Both banks saw higher loan-loss provisions during the quarter. BMO reported a jump of 64.5% from a year ago. Scotiabank posted a 35% rise when excluding one-off provisions taken a year earlier, although the level was below analyst expectations.
Scotiabank, which has the biggest overseas presence among the country's major banks that are focused on the Latin American trading bloc comprising Mexico, Peru, Chile and Colombia, benefitted from that exposure during the quarter.
A 14% increase in adjusted earnings in Scotia's international business to C$815 million, compared with 2.9% growth in its domestic operations to C$1.17 billion, helped lift the results of Canada's third-biggest lender, and offset a 15% decline in profit from its global banking and markets unit.
Scotiabank's adjusted earnings, excluding a one-time loss related to the sale of its operations in Puerto Rico and the U.S. Virgin Islands, was C$1.88 per share, compared with analysts' estimates of C$1.85.
"After four consecutive misses on earnings, we are encouraged" by Scotiabank's results, analysts at Canaccord Genuity wrote in a note.

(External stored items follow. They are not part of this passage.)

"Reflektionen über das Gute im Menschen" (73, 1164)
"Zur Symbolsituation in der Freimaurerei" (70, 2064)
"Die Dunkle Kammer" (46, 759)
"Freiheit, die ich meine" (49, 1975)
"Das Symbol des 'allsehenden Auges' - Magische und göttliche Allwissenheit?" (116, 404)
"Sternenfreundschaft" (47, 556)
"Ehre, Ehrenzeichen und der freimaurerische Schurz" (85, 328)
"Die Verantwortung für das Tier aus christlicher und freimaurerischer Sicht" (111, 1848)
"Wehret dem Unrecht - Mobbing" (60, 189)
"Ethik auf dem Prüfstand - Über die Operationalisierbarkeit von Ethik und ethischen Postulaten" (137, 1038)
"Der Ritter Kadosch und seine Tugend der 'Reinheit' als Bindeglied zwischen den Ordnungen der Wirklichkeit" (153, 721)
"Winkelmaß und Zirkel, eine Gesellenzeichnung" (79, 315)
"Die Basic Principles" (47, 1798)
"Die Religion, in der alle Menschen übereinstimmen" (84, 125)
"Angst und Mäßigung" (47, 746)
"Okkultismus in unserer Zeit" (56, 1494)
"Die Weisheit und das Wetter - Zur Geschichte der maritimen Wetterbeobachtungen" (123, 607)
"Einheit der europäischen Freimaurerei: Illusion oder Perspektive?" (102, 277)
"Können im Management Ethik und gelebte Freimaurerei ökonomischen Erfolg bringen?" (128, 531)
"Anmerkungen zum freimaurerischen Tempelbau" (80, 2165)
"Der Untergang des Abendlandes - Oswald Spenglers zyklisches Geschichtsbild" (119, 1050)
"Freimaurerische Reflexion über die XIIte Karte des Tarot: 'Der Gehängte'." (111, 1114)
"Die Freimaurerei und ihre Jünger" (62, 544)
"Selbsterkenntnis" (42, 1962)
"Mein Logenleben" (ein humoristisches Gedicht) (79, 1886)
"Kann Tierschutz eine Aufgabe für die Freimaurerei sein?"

While BMO's capital markets business performance beat that of most of its peers, rising 5% from a year ago, that was eroded by lower profit from its wealth management unit and a mere 1% increase in its Canadian and U.S. retail business income.
"The bank’s revenue and non-interest expenses were slightly better than we had expected, although that was more than offset by higher loan loss provisions," analysts at Credit Suisse wrote in a note.
"The wealth segment was a drag due to weaker insurance earnings... while more concerning was a C$0.05/share miss on U.S. (personal and commercial) banking as margins were materially lower than last quarter."
BMO earned C$2.38 a share excluding items, compared to analyst expectations for C$2.49 per share, according to IBES data from Refinitiv.
Last week, Royal Bank of Canada RY.TO, the nation’s biggest bank by market value, and Canadian Imperial Bank of Commerce CM.TO, the most domestically focused lender, posted profit increases. This was driven by their wealth management divisions, particularly in the U.S., and lending at home, which offset slowdowns in their capital markets businesses.
Both banks also warned of the potential impact on margins of a slowdown in global economic growth and the resulting monetary policy easing by central banks.